Produk ventilator karya peneliti UGM mendapatkan apresiasi dari Gubernur DIY, Sri Sultan Hamengkubuwono X. Menurutnya, produk alat kesehatan karya anak bangsa perlu didorong untuk mengurangi ketergantungan pada produk impor. Namun begitu, Sri Sultan mengakui kebiasaan birokrasi pemerintahan dan industri di Indonesia yang lebih mementingkan impor produk luar daripada memberikan kesempatan produk lokal untuk bisa bersaing. “Produk dalam negeri sangat penting untuk didorong agar kita mandiri. Biarpun ada kemampuan tanpa diberi kesempatan tentu akan sulit. Jika tidak diberi ruang, bagaimana kita bisa maju jika hanya mengandalkan impor yang maunya agar lebih gampang,” kata Sri Sultan saat menerima audiensi Rektor UGM bersama tim peneliti ventilator, Selasa (7/7), di kompleks Kepatihan Pemprov DIY.
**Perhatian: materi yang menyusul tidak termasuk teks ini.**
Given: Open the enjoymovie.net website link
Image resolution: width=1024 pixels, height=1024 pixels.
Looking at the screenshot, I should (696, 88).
Sri Sultan berharap agar produk riset jangan hanya selesai jadi prototipe lalu disimpan sebagai pajangan semata. Namun, bisa digunakan untuk memberi manfaat bagi masyarakat. “Jangan sampai nantinya masyarakat menganggap bahwa kami bangga bahwa kami bisa menjual produk asing untuk bangsa sendiri, tapi harus bangga menjual produk lokal,” ungkapnya.
Meski ventilator yang dibuat oleh tim UGM dalam proses uji alat dan uji klinis, Sri Sultan berharap ventilator tersebut bisa diperkenalkan ke publik untuk digunakan di beberapa rumah sakit. Ia juga menawarkan skema kerja sama agar harga ventilator buatan dalam negeri tidak mahal dan membebankan pihak rumah sakit. “Yang namanya rumah sakit dalam keadaan darurat (Covid-19) mestinya ventilator itu penting untuk memberikan ruang pada pasien pada penyakit tertentu yang memerlukan itu. Namun, jika berbicara harga ini menjadi dilematis,” katanya.
Menurut Sultan sudah ada 12 ventilator di beberapa rumah sakit di DIY. Namun, selama masa pandemi hanya ada dua ventilator yang digunakan untuk merawat pasien Covid. Sedikitnya alat ventilator yang dipakai tersebut, menurut Sri Sultan, disebabkan pasien Covid di DIY jumlahnya sedikit dan sebagain besar mengalami gejala ringan. Menurutnya, sedikitnya jumlah pasien Covid di DIY disebabkan karena ia menganjurkan agar pendatang atau warga yang mudik untuk mengikuti proses karantina selama 14 hari. Selanjutnya, selama proses karantina, pemerintah memberikan suplemen seperti vitamin B kompleks, zinc dan madu. Selain itu, pihak RT dan RW juga mengawasi proses karantina tersebut. “Kuncinya kasih vitamin dan kontrol di desa,” ungkapnya.
Meski ventilator dipergunakan untuk pasien kritis, namun Sri Sultan berkeyakinan alat ini masih sangat diperlukan sepanjang pandemi masih berlangsung. Ia pun mengharapkan apabila uji klinis dan izin edar alat tersebut sudah dikeluarkan, ia akan mempertimbangkan untuk memanfaatkan alat tersebut di beberapa rumah sakit di DIY dengan model kemitraan dengan pihak ketiga.
Rektor UGM, Prof. Ir. Panut Mulyono, M.Eng., D.Eng., mengatakan audiensi dengan Sri Sultan Hamengku Buwono X ini untuk memperkenalkan alat tersebut sebagai hasil pengembangan tim peneliti yang bekerja sama dengan mitra industri lokal DIY. “Sri Sultan menawarkan pendanaan ke depan tidak hanya untuk ventilator , namun karya lainnya yang bisa dikembangkan karena sekitar 95 persen produk alat kesehatan kita masih impor,” ujarnya.
Rektor menjelaskan ada dua jenis ventilator yang dikembangkan oleh tim UGM ini, yakni ventilator yang dapat digunakan di intensive care unit (ICU) dan ventilator non ICU. Keduanya tengah dalam tahap uji coba produk di Surabaya dan uji klinis di Rumah Sakit Sardjito Yogyakarta. “Ventilator ICU yang kita buat merupakan satu-satunya yang pertama dibuat di Indonesia,” kata Rektor.
Selain membuat ventilator karya anak bangsa sendiri, produk ini menurut Rektor didukung oleh kesiapan tim teknis untuk merawat alat tersebut agar bisa digunakan dalam jangka waktu yang lama. Harapannya pihak rumah sakit tidak harus menggantikan dengan yang baru apabila alat tersebut rusak.
Dr. Adhika Widyaparaga, S.T., M. Biomed. E., salah satu anggota tim pengembang ventilator, menuturkan pihaknya menargetkan uji klinis untuk alat tersebut akan selesai hingga akhir bulan ini sehingga awal bulan Agustu sudah bisa digunakan. “Untuk non ICU kita sudah produksi 10 unit, sedangkan yang lainnya sudah kita siapkan komponen untuk 60 unit,” paparnya.